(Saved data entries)

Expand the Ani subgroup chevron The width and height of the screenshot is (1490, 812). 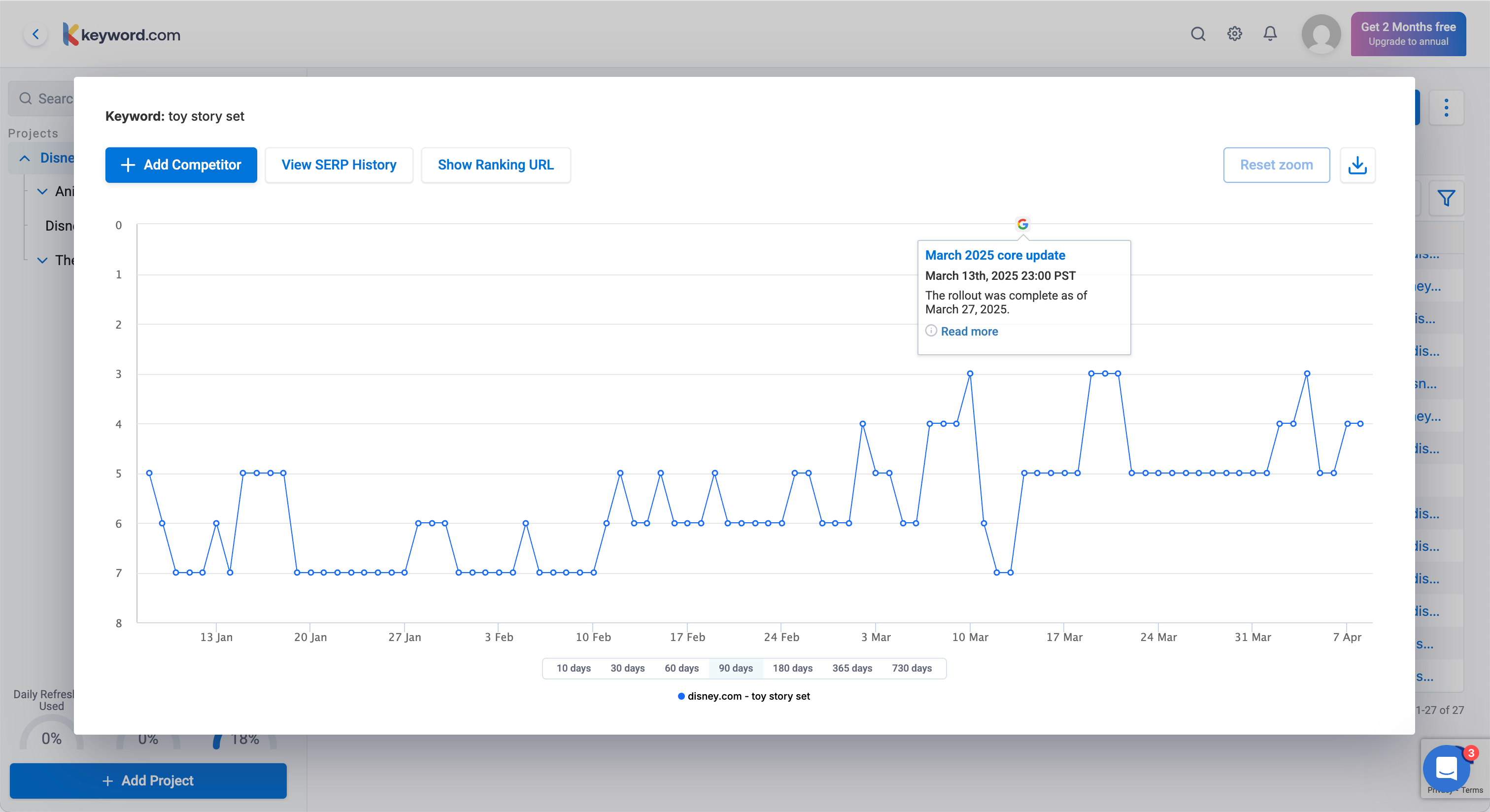pyautogui.click(x=42, y=192)
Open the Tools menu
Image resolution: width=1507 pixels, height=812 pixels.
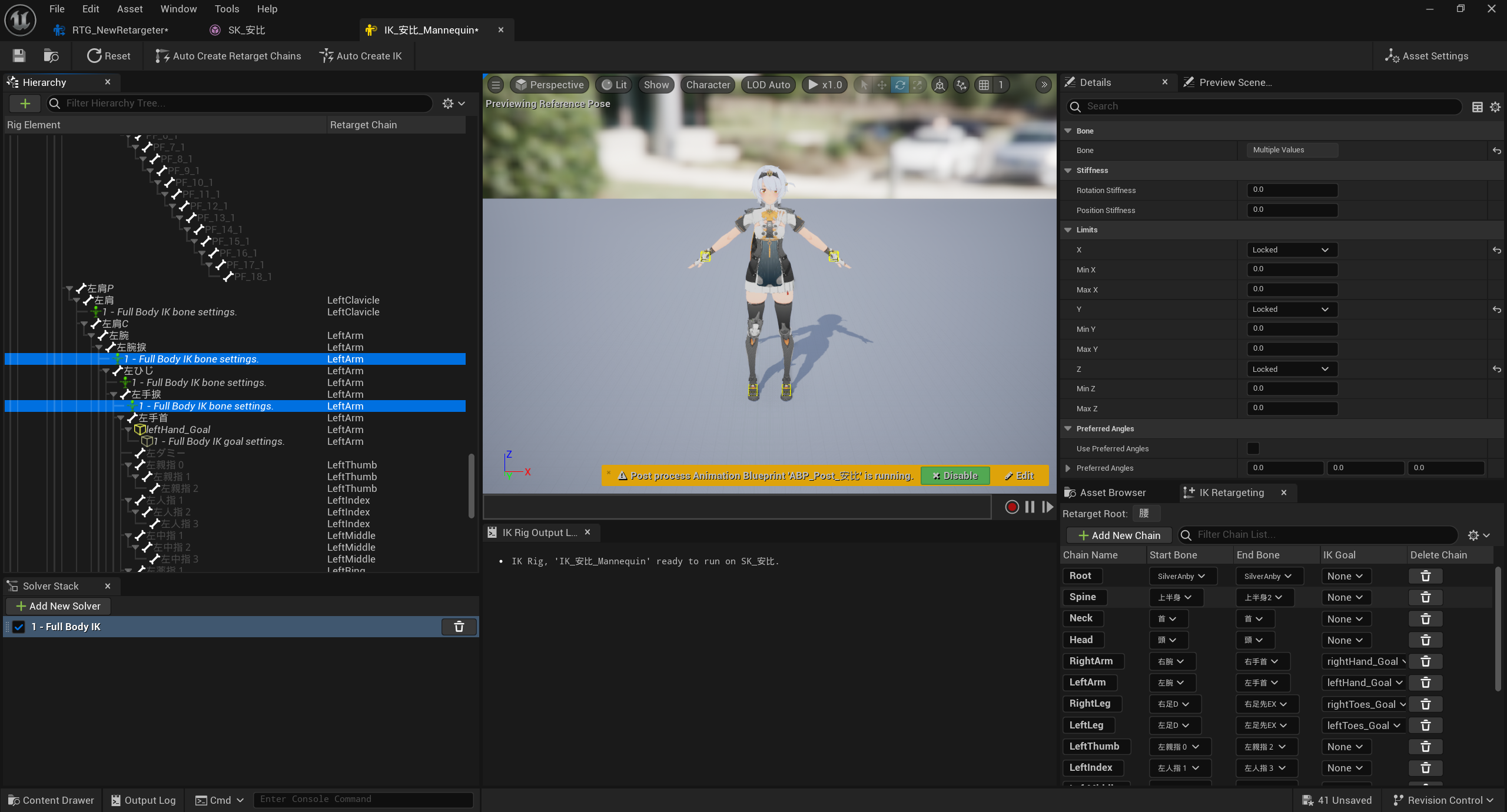click(x=227, y=9)
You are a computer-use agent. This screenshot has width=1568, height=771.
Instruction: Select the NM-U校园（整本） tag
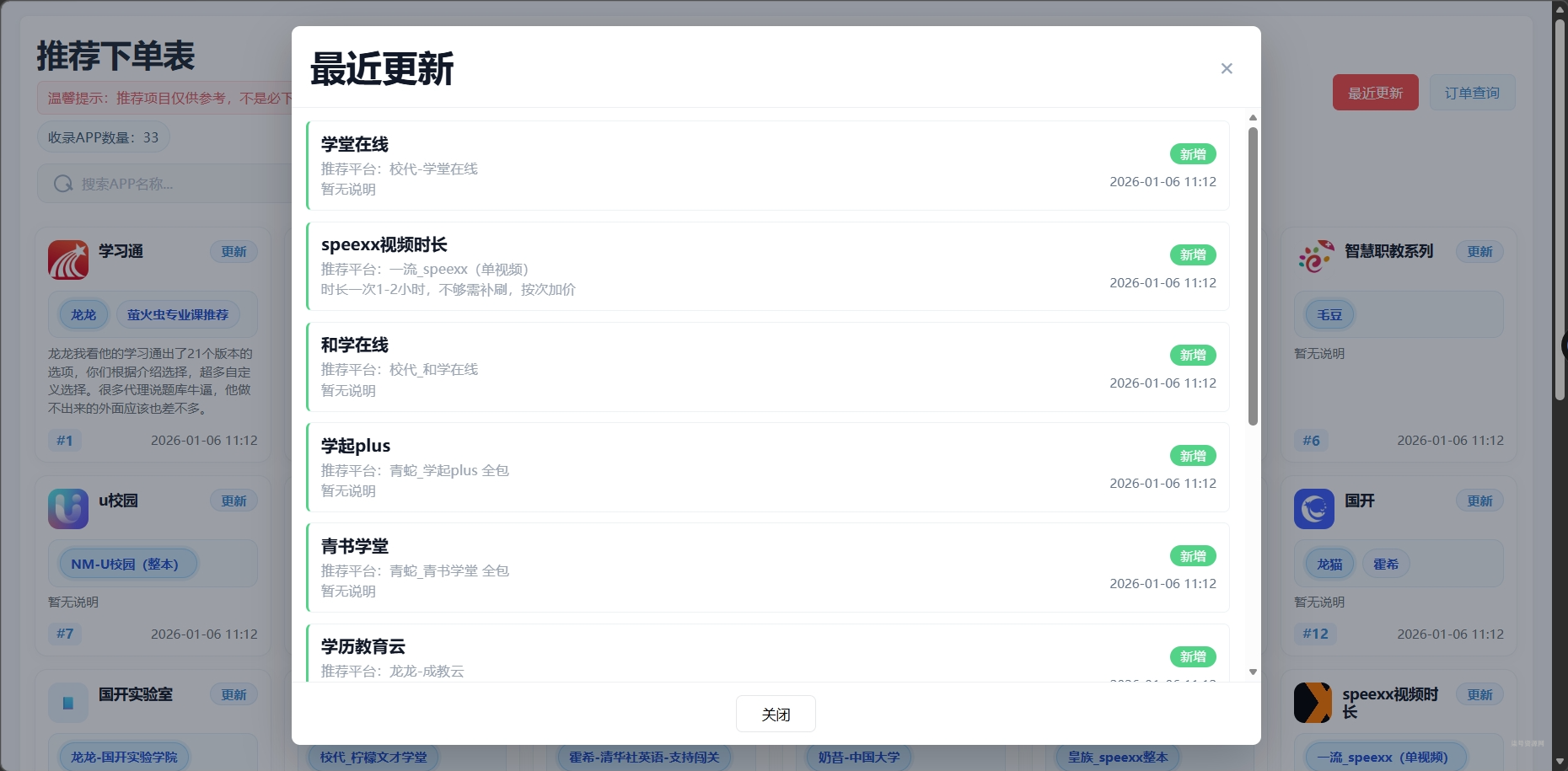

*YOUR TASK*: Once the line holding "Open the Tools menu" is found, set down that line and every line after it, exactly, through the last line of the records above, omitting pictures.

*WRITTEN RESPONSE*:
Open the Tools menu
Image resolution: width=1507 pixels, height=812 pixels.
click(x=227, y=9)
You are a computer-use agent. This screenshot has width=1568, height=771.
Instruction: Select the NM-U校园（整本） tag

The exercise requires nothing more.